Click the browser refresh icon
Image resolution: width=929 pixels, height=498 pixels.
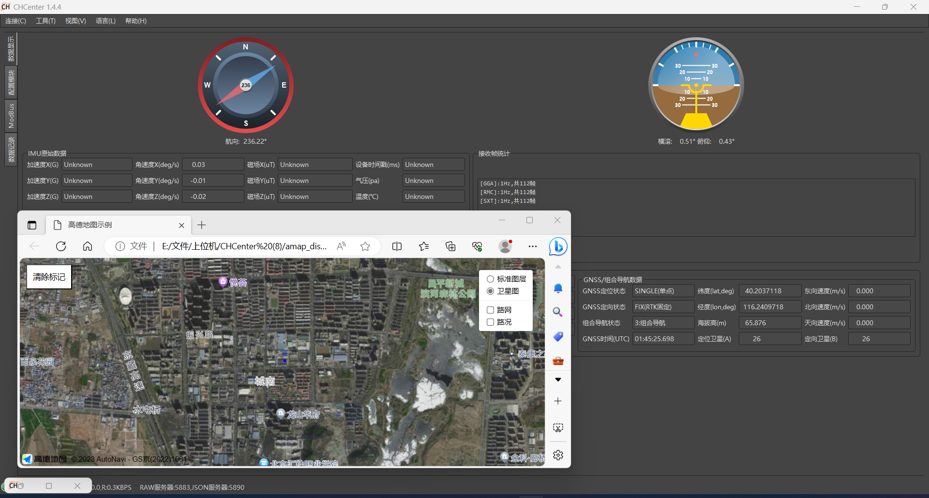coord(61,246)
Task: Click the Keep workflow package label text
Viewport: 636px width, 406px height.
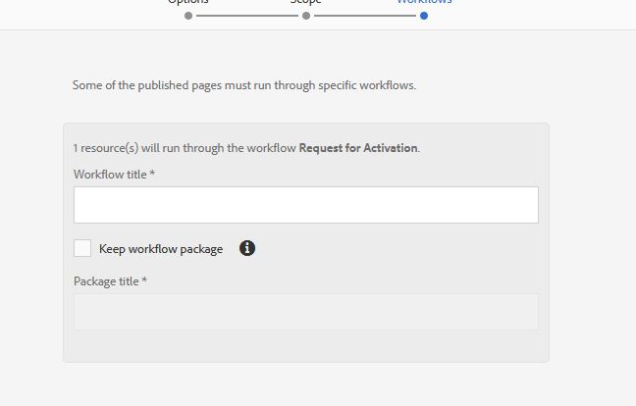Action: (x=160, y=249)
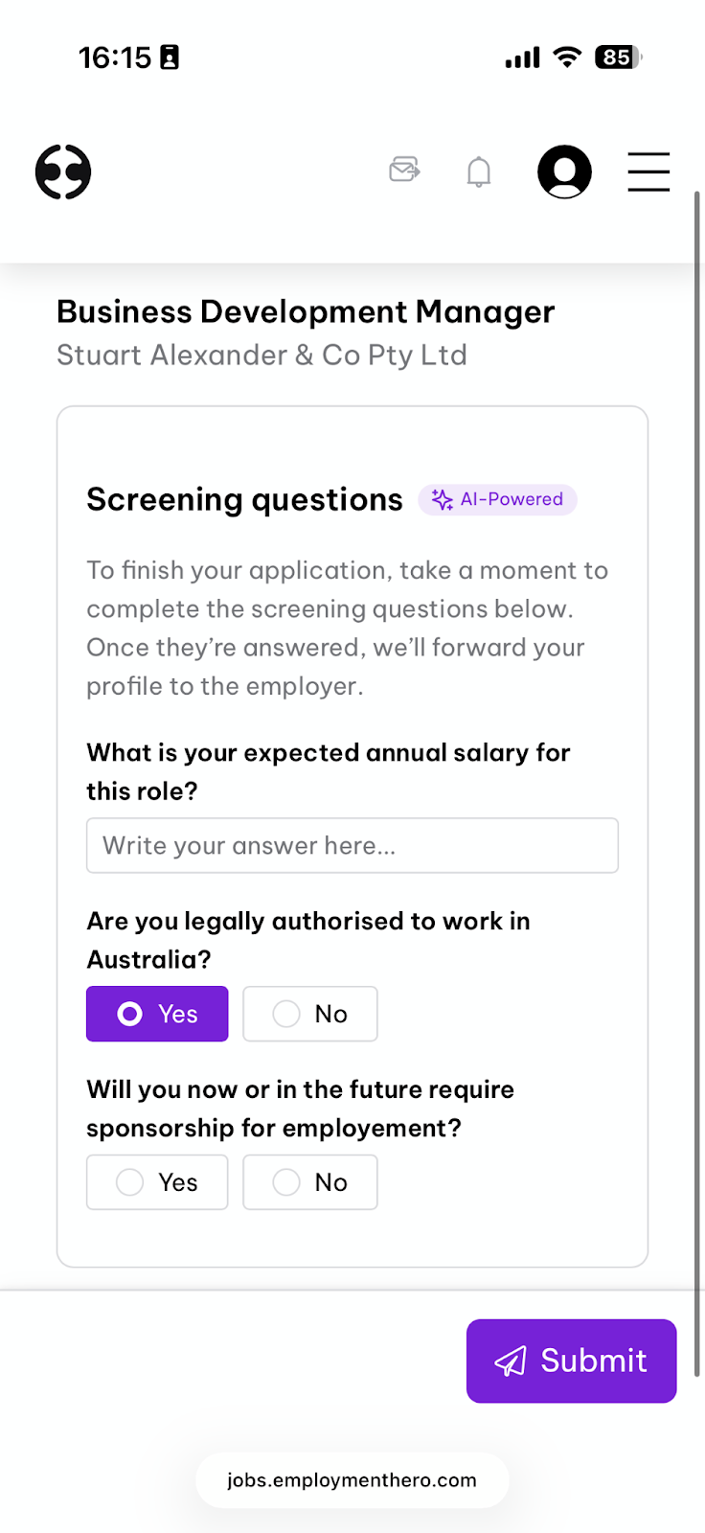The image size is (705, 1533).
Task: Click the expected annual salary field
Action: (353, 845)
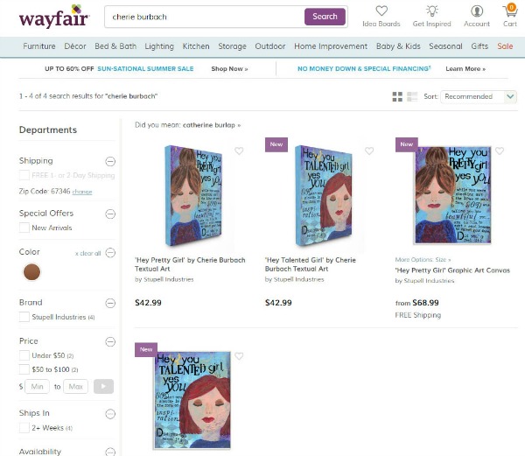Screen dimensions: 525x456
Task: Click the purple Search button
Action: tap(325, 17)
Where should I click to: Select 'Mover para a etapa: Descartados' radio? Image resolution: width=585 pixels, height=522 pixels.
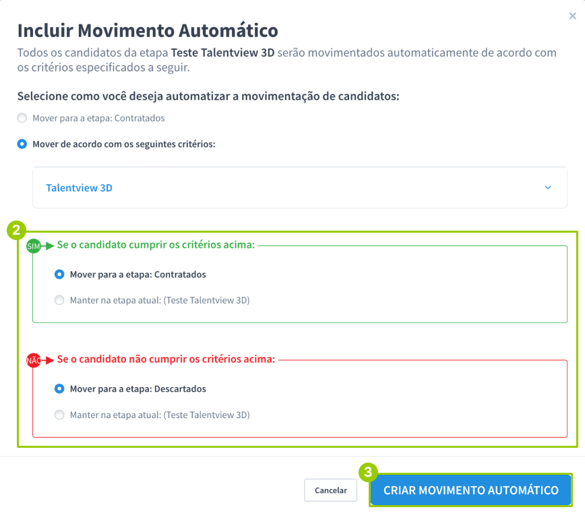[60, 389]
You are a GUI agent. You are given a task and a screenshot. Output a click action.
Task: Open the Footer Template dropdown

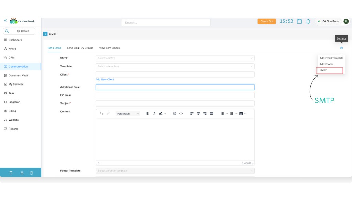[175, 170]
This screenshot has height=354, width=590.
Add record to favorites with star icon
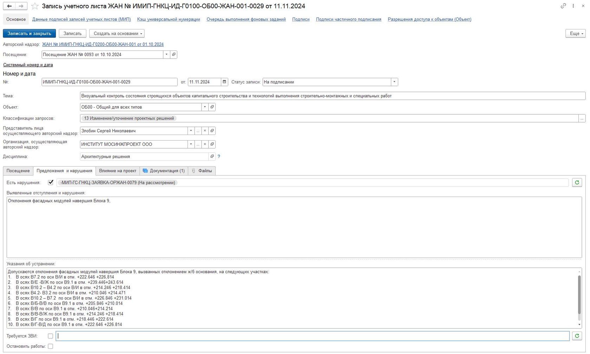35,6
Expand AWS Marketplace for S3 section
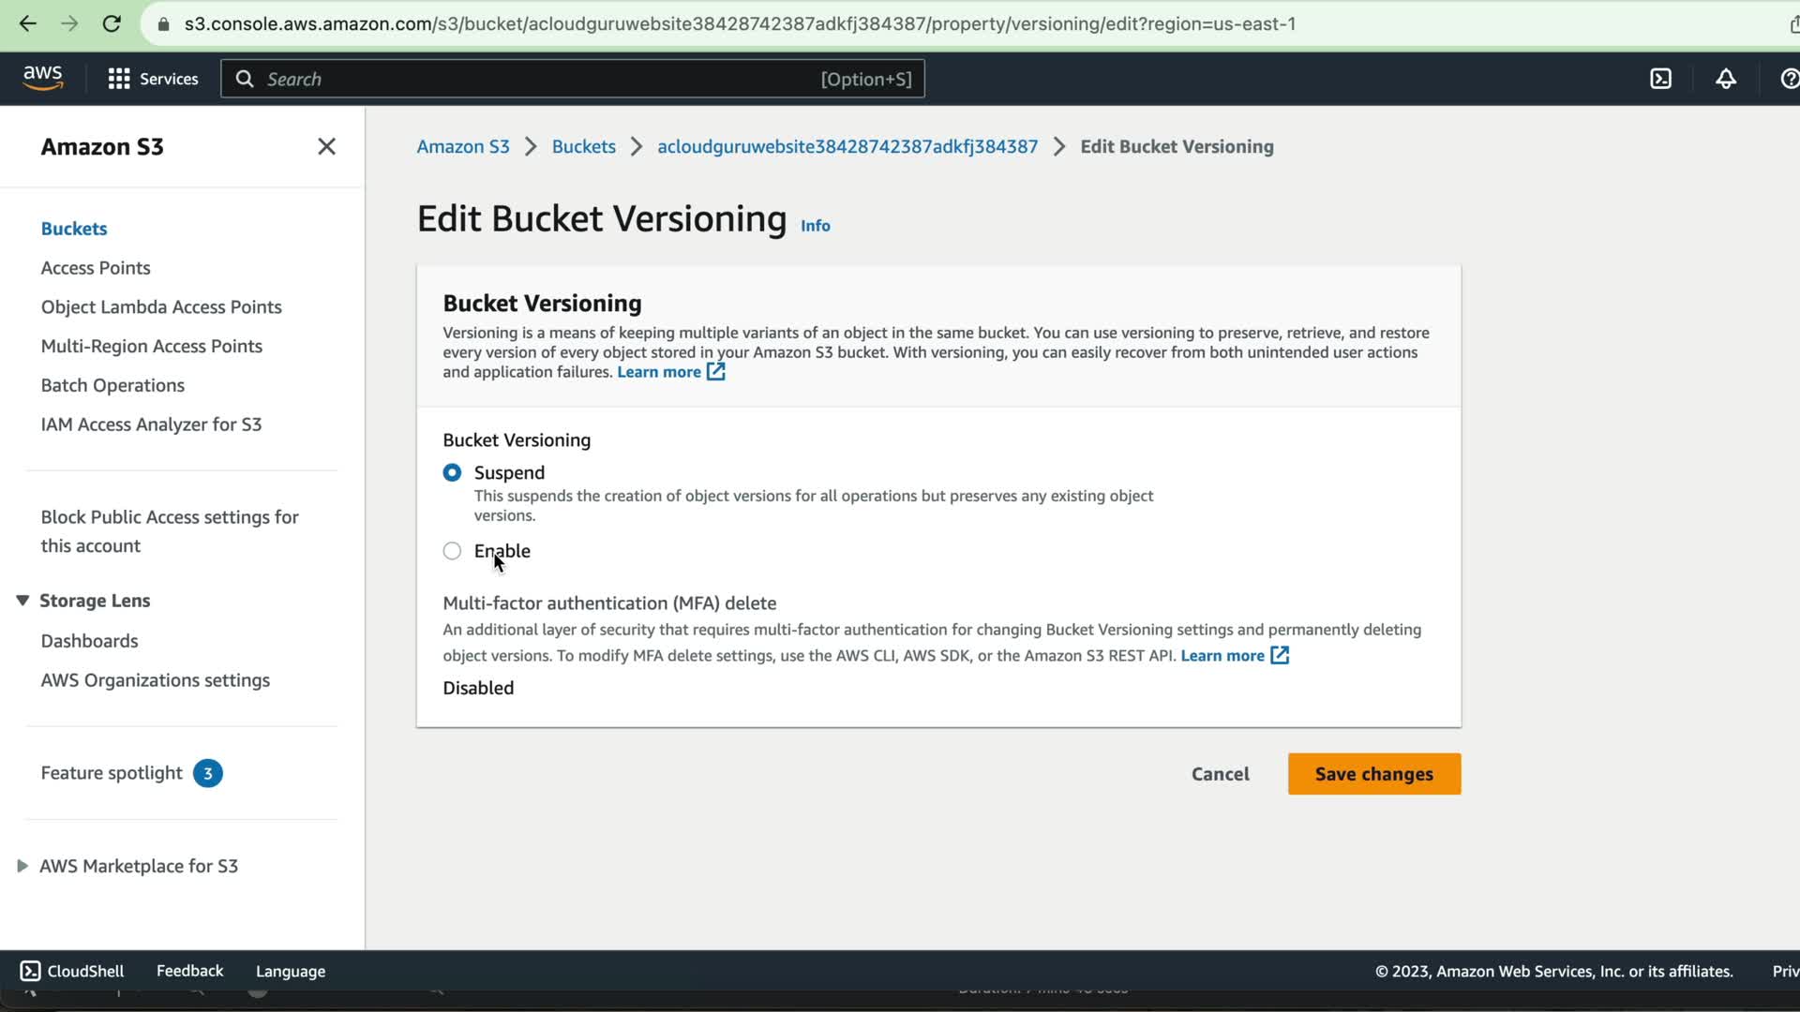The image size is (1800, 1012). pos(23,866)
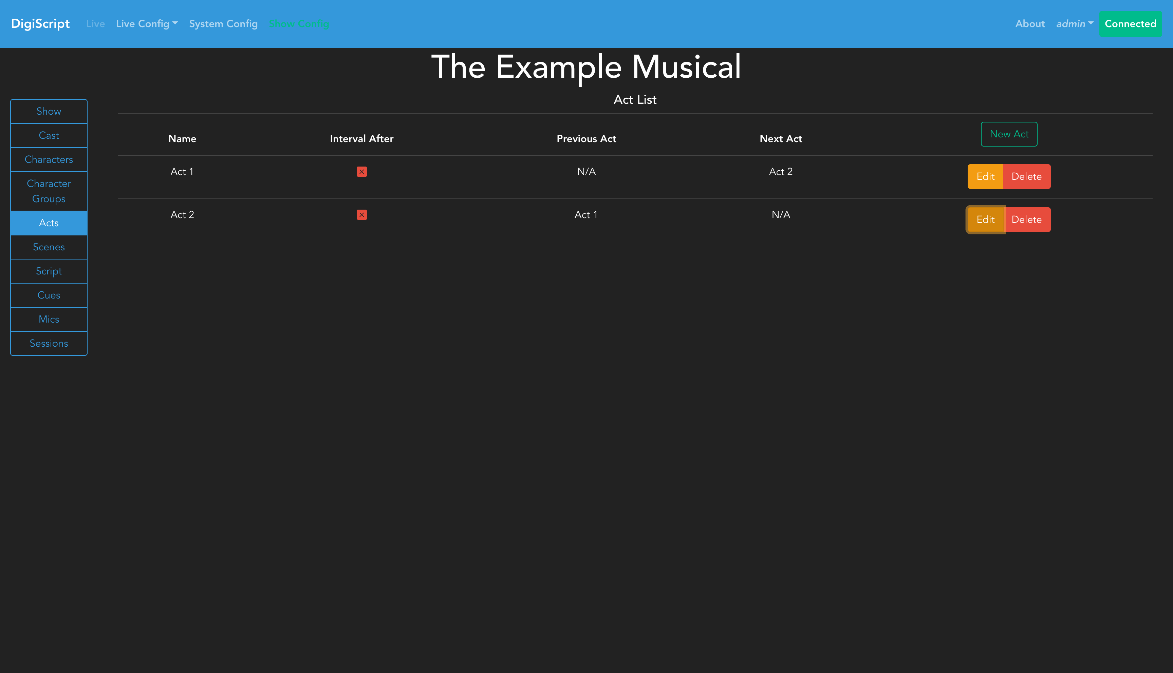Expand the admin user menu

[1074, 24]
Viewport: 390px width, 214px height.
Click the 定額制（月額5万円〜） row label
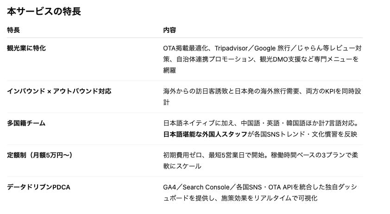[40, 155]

^^^^^^^^

■ **Problem**
Pick out every line above that contains the word "label", matching case exactly, and copy each one.

■ **Written solution**
Task: Click the Keep workflow package label text
Click the 定額制（月額5万円〜） row label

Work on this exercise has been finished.